- EXERCISE DESCRIPTION: Starting at the line containing "Open Recents in the sidebar" and continuing to the end of the records, set out each line as a numbered list. Skip blank lines and leave the pictures out.

Entries on where items appear
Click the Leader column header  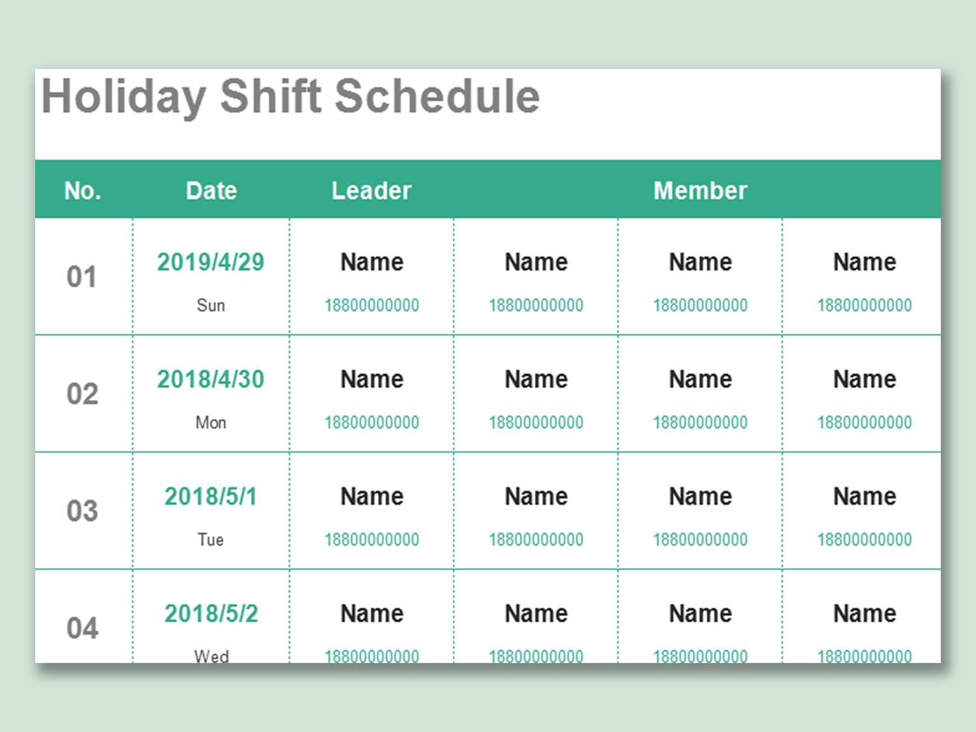pos(372,191)
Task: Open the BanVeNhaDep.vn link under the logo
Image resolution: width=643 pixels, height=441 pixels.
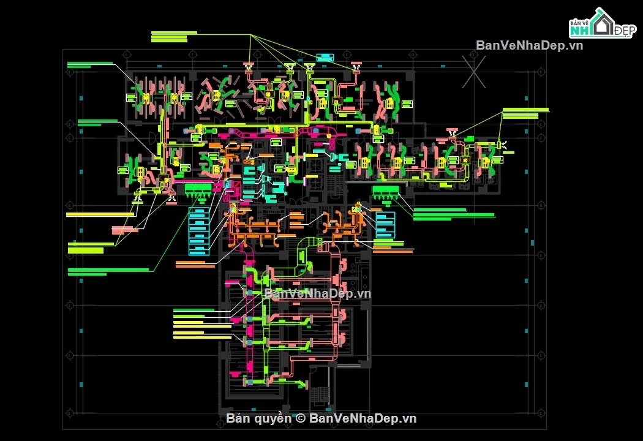Action: [x=530, y=45]
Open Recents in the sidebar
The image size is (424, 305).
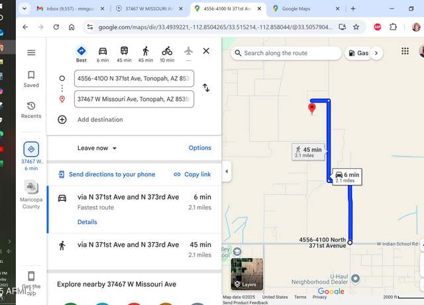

- SOLVED EXERCISE:
1. Open Recents in the sidebar
2. The image size is (424, 305).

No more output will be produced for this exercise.